FIG. 1 shows a simplified example of a telephone system employing Signaling System 7 (SS7) out-of-band signaling. Switches 10-1, 10-2 and 10-3 are interconnected by voice trunks 12 which carry voice or data calls among various terminal devices 14, such as telephones, facsimile machines or data modems. Each voice trunk 12 includes a number of 64 Kb/s channels of the type referred to as “digital signal 0” (DS0) channels. Each switch 10 is operative to dynamically establish connections between the links to the terminal devices 14, on the one hand, and the channels of the voice trunks 12 in order to create end-to-end connections between terminal devices 14 participating in calls. Although in FIG. 1 the switches 10 are shown as being directly connected by the voice links 12 and the devices 14 are shown as being directly connected to the switches 10, in general there may be additional equipment such as intermediate switches, multiplexers, etc. interposed at various places in the network. Such additional components are omitted from FIG. 1 for the sake of clarity.

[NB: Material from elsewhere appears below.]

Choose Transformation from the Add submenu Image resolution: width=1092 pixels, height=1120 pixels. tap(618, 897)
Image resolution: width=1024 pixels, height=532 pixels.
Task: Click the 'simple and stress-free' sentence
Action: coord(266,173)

 Also shown in FIG. 1 are SS7 signaling components including signaling transfer points (STPs) 16-1 and 16-2 and signaling control points (SCPs) 18, which are interconnected among themselves and with the switches 10 by signaling links 20. The signaling links 20 are also DS0 channels, but are generally established in a pre-arranged and relatively long-lived manner, in contrast to the dynamic, generally short-lived nature of the connections on the voice trunks 14. As a result, the switches 10, STPs 16, and SCPs 18 can freely and quickly exchange signaling messages over the signaling links 20 as needed to set up, tear down, and otherwise manage the voice connections on the voice trunks 12 and in the switches 10. The collection of STPs 16, SCPs 18, and signaling links 20 are generally referred to as the “SS7 network”.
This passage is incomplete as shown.